И вот Чарли вдруг потеряла свое утешение, свое надежное укрытие. Они украли его. У нее было такое ощущение, точно она сдала кому-то квартиру на время своего отсутствия и этот человек в благодарность произвел кучу ненужных изменений. Но как же они сумели незаметно проникнуть сюда? Когда Чарли спросила в кафе, никто ни о чем понятия не имел. Взять, к примеру, ее письменный столик: в глубь ящика были засунуты письма Мишеля – оригиналы. фотокопии которых она видела в Мюнхене. А за отошедшей плиткой в ванной, где раньше она хранила травку, появился ее "боевой фонд" – три сотни старыми пятифунтовыми бумажками. Она переложила было их мод половицу, затем вернула в ванную, затем – снова под половицу. Появились и памятные вещицы – меты ее романа, с первого дня в Ноттингеме и далее: спички из мотеля; дешевенькая шариковая ручка, которой она писала первые письма в Париж; лепестки самых первых рыжих орхидей, засушенные меж страниц ее поваренной книги; первое платье, которое он ей купил, – было это в Йорке, они еще вместе ходили в магазин; уродливые серьги, которые он подарил ей в Лондоне и которые она способна была носить лишь в угоду ему. Все это она более или менее ожидала увидеть: Иосиф, по сути дела, ведь предупредил ее. Встревожило ее то, что она стала сживаться с этими мелочами: со стоявшими на книжной полке затасканными рекламными брошюрами о Палестине, зашифрованно надписанными ей Мишелем; с пропалестинским плакатом на стене, с которого на вас смотрело раздутое, как у лягушки, лицо премьер-министра Израиля, а под ним – силуэты арабских беженцев; с несколькими цветными картами рядом с плакатом, на которых была отмечена территория, захваченная израильтянами после 1967 года, а над Тиром и Сидоном был начертан рукою Чарли вопросительный знак, что объяснялось ее чтением газет, излагавших притязания Бен-Гуриона на эти города; со стопками антиизраильских пропагандистских брошюр на английском языке, отпечатанных на дешевой бумаге.

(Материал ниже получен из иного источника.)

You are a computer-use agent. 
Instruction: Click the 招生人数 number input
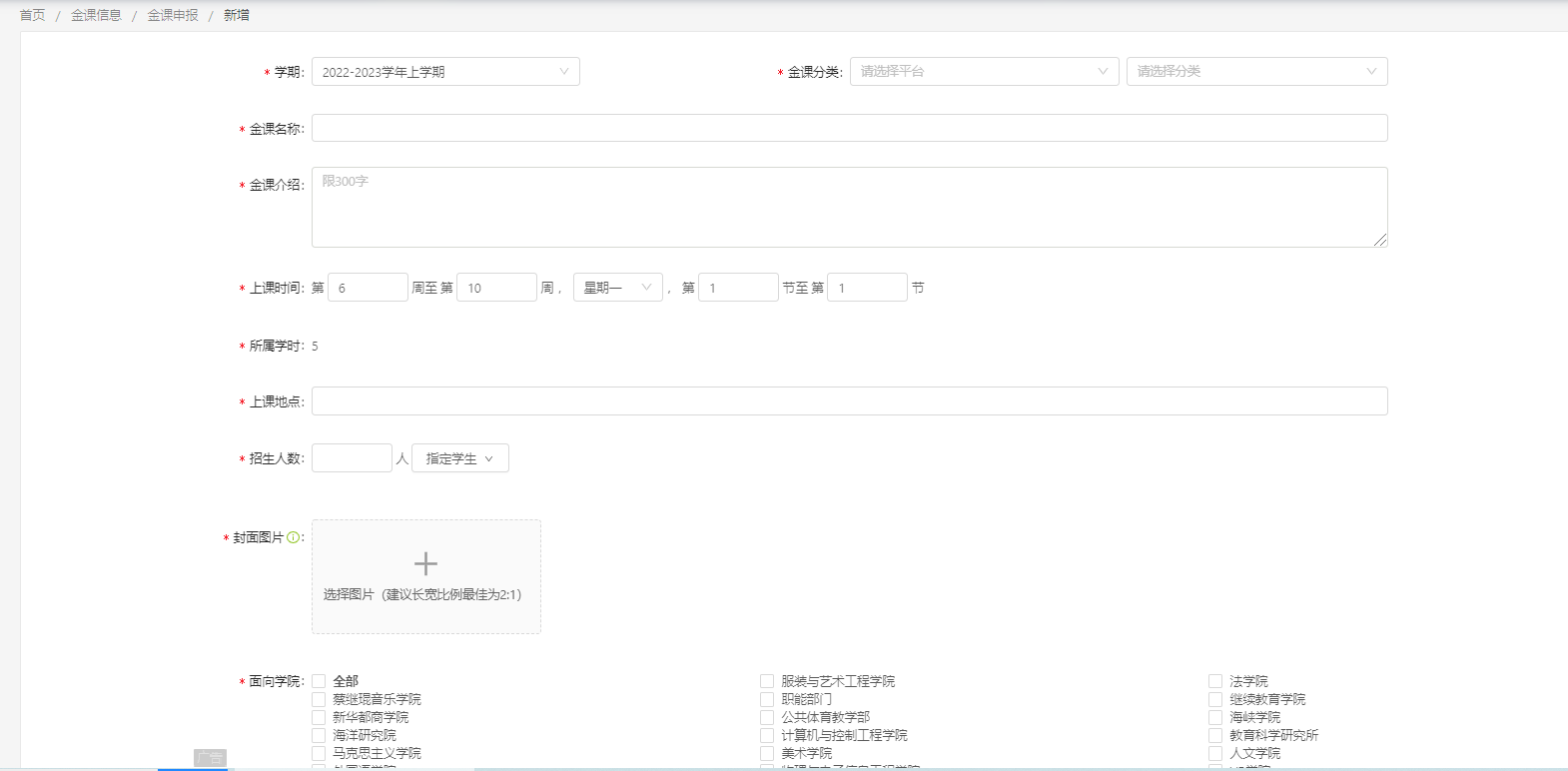tap(352, 458)
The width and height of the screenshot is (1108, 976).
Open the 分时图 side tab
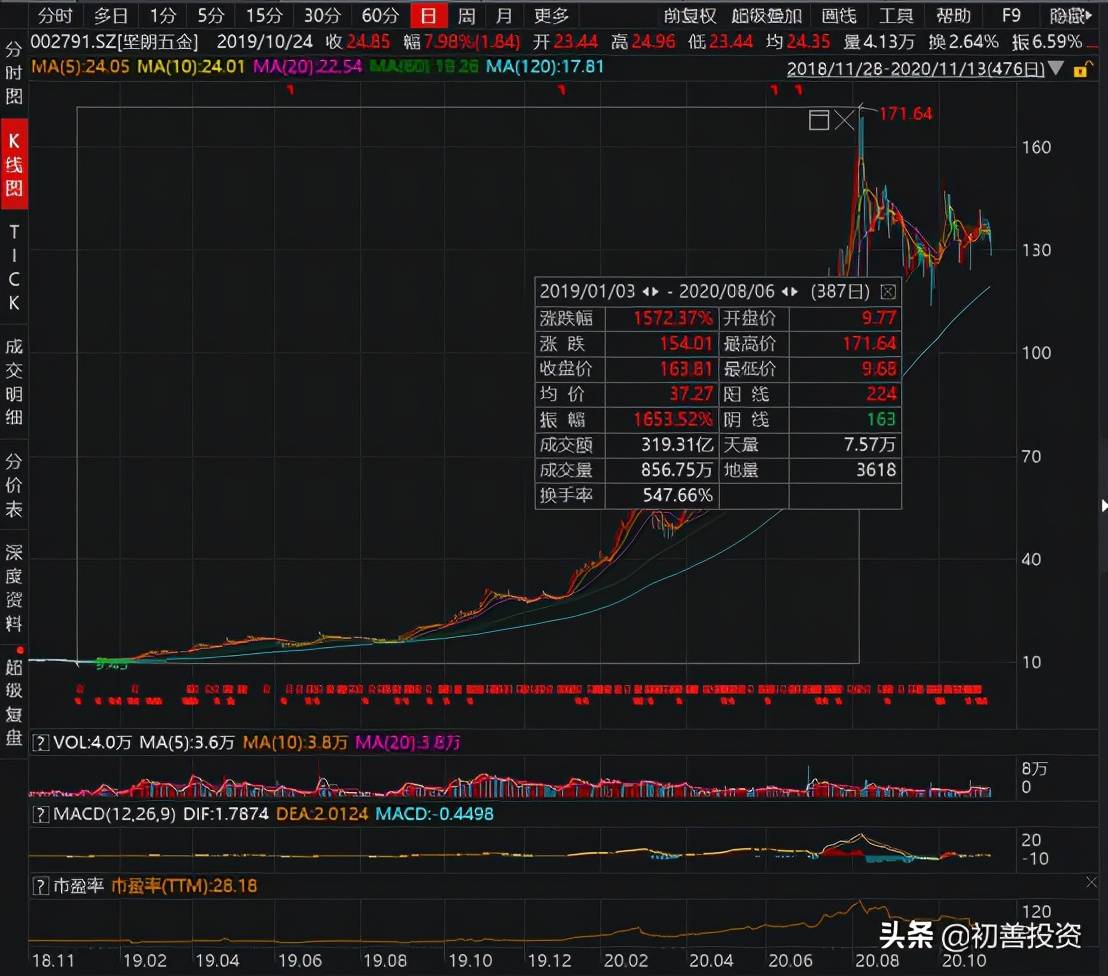click(14, 73)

"Типично в моем стиле, – думала она, не спеша перебирая свою коллекцию. – Если уж меня заарканили, я иду и покупаю всю лавку. Только на этот раз покупала не я. Это они все купили".
Но такие рассуждения ничуть ей не помогли, да со временем она и забыла об этом различии.
Мишель, ради всего святого, они сцапали тебя?
Вскоре после возвращения в Лондон Чарли – согласно инструкции – отправилась на почту в Майда-Вейл, предъявила удостоверение личности и получила одно-единственное письмо с почтовым штемпелем Стамбула, пришедшее явно после того, как она уехала из Лондона на Миконос. "Моя дорогая! Теперь уже недолго осталось до Афин. Люблю". Подпись: "М". Несколько слов, наскоро нацарапанных для поддержки. Это послание, однако, глубоко взволновало Чарли. Сонм похороненных было образов обступил ее. Ноги Мишеля в туфлях от Гуччи, волочащиеся по лестнице. Стройное красивое тело, которое тащили под мышки его тюремщики. Смуглое лицо, совсем юное – такого и в армию-то еще рано призывать. И голос – такой сочный, такой невинный. Золотой медальон легонько подпрыгивает на голой, оливкового цвета груди. Иосиф, я люблю тебя.